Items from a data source

◆ ◆ ◆ ◆ ◆

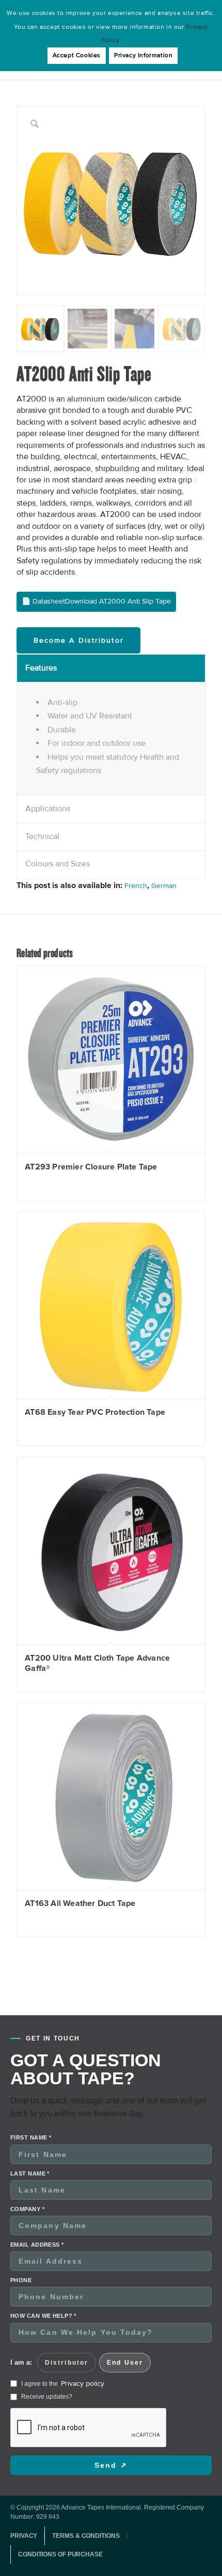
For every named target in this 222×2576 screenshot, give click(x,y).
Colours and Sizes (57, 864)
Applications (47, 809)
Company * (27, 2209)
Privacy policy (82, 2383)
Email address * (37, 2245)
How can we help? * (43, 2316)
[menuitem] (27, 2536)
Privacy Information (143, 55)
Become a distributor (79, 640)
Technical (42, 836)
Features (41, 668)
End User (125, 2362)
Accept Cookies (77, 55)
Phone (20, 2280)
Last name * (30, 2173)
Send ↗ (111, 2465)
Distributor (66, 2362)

◆ ◆ ◆ ◆ ◆

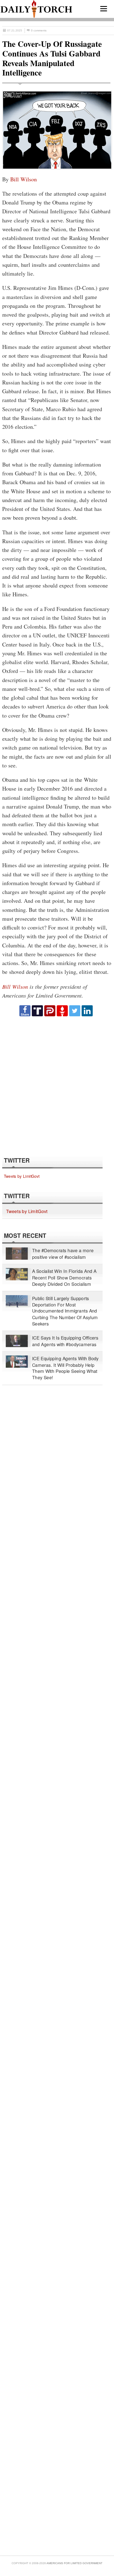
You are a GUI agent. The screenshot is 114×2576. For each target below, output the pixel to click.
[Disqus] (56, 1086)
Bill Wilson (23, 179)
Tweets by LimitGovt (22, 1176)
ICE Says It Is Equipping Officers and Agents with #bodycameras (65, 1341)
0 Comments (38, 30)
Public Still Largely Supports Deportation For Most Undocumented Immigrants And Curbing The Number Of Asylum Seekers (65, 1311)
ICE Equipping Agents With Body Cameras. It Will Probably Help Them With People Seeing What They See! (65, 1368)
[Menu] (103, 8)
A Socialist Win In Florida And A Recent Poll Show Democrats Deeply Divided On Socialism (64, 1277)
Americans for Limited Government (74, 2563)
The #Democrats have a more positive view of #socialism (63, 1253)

◆ ◆ ◆ ◆ ◆

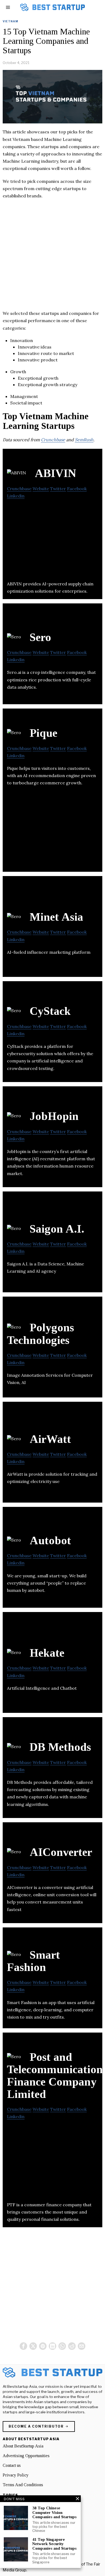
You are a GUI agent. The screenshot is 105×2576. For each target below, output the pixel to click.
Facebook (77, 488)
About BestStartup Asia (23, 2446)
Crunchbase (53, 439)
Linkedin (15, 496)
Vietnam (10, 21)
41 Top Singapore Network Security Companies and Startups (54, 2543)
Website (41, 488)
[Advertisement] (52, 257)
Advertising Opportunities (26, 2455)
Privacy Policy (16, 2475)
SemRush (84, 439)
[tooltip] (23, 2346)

◆ ◆ ◆ ◆ ◆

TASK DIRECTIONS: Among the entries above, find the line with "Become a distributor (79, 640)" and the line with "Distributor (66, 2362)"; give again exactly these two lines and all lines between them.

EXERCISE OUTPUT:
Become a distributor (79, 640)
Technical (42, 836)
Features (41, 668)
End User (125, 2362)
Accept Cookies (77, 55)
Phone (20, 2280)
Last name * (30, 2173)
Send ↗ (111, 2465)
Distributor (66, 2362)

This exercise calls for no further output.